- _TASK GOAL_
Find each line in the listing that contains the string "width" (case counts) and copy those lines out.
┌──
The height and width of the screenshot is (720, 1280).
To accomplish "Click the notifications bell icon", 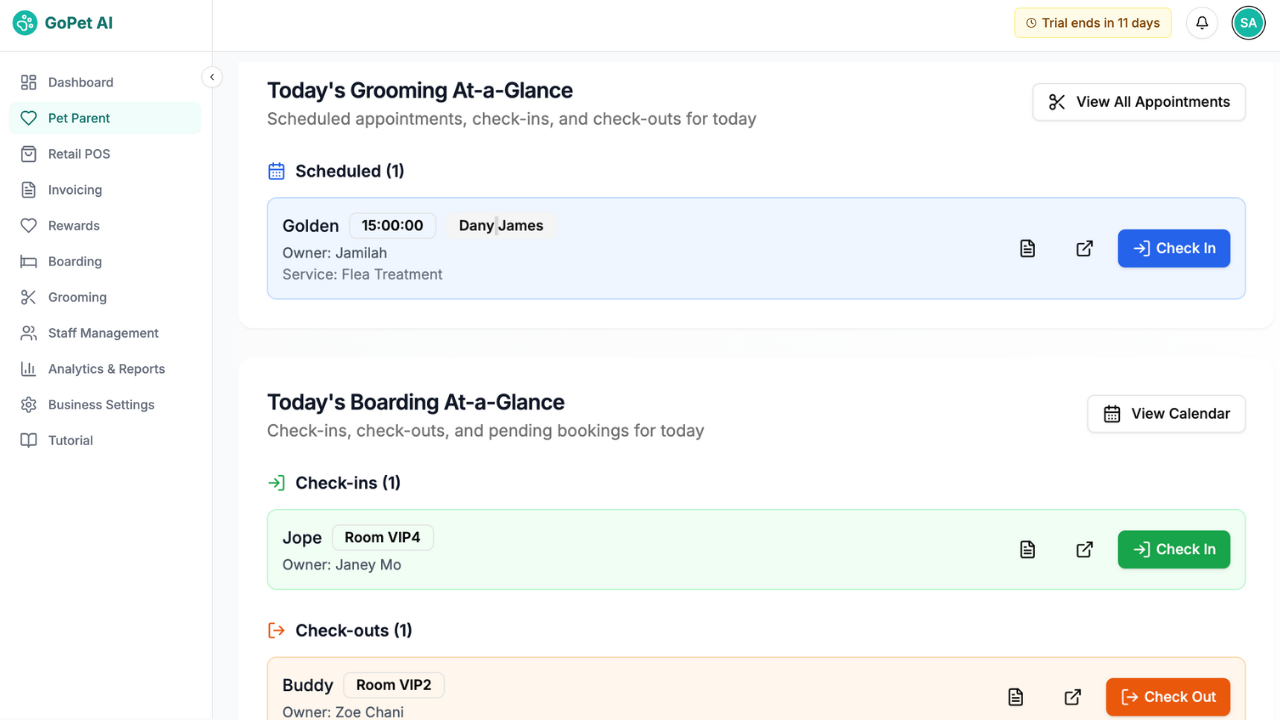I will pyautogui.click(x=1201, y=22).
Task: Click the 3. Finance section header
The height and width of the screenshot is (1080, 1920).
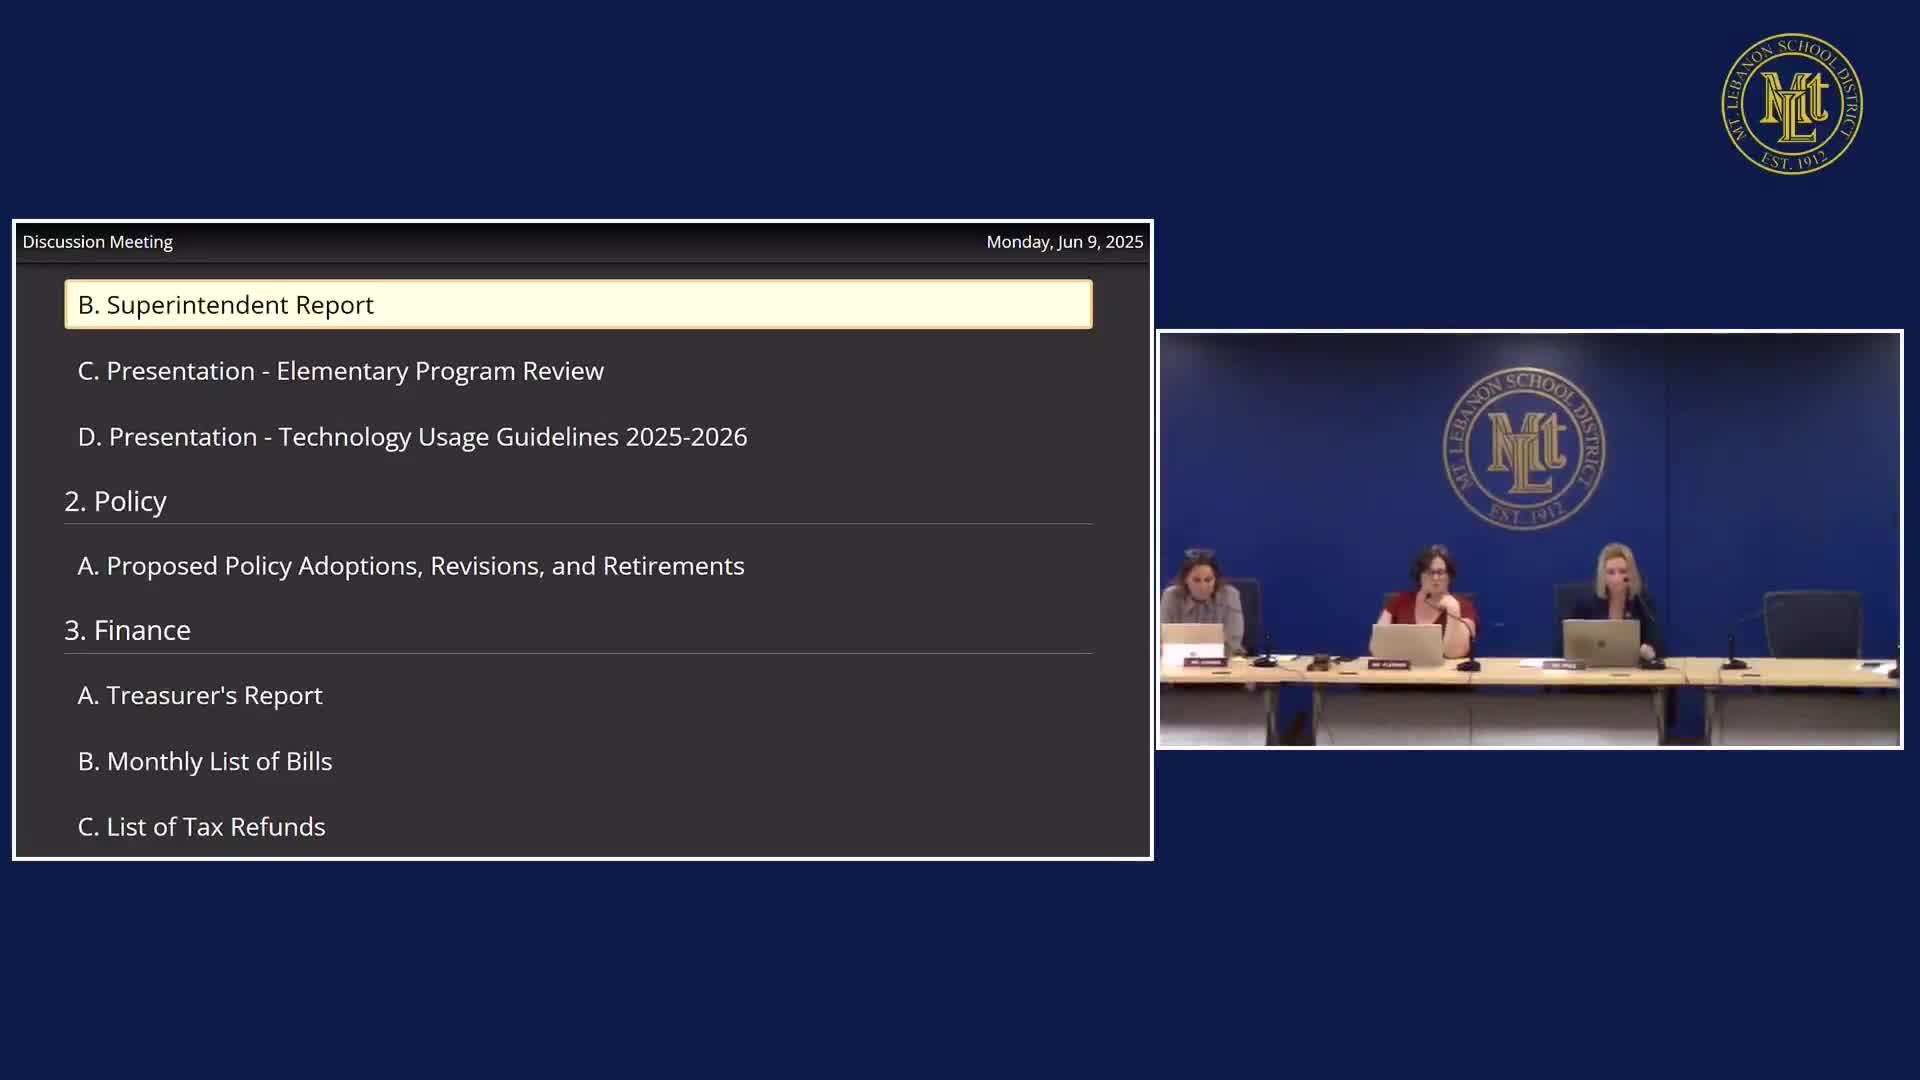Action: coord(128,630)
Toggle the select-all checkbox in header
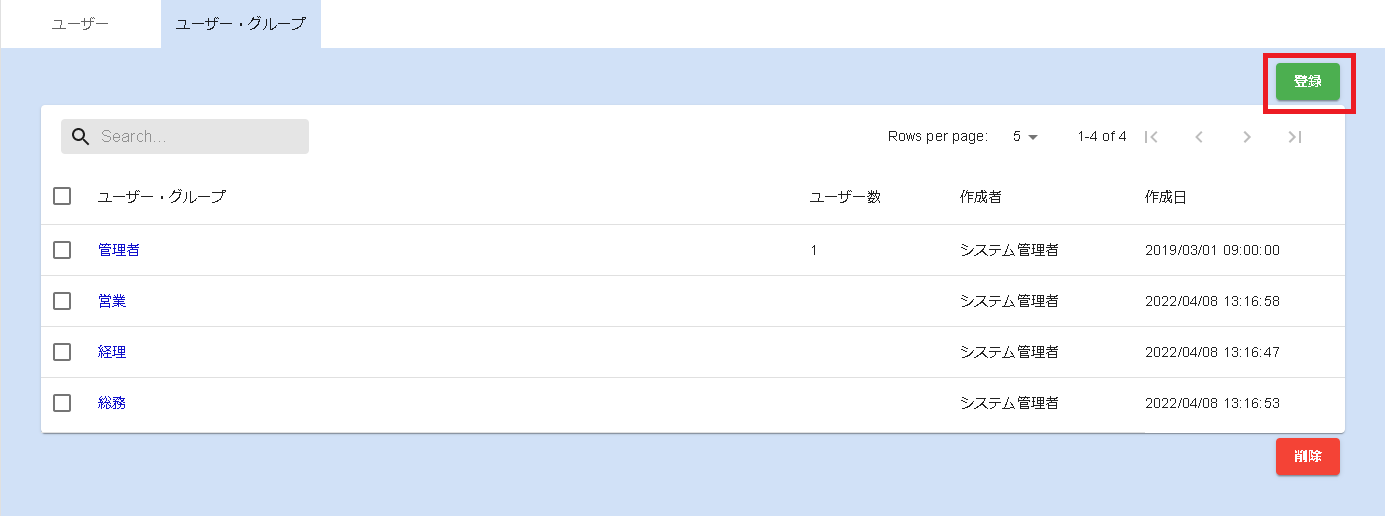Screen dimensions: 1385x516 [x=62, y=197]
└──
- _FINAL RESULT_
The height and width of the screenshot is (720, 1280).
The height and width of the screenshot is (1080, 1920).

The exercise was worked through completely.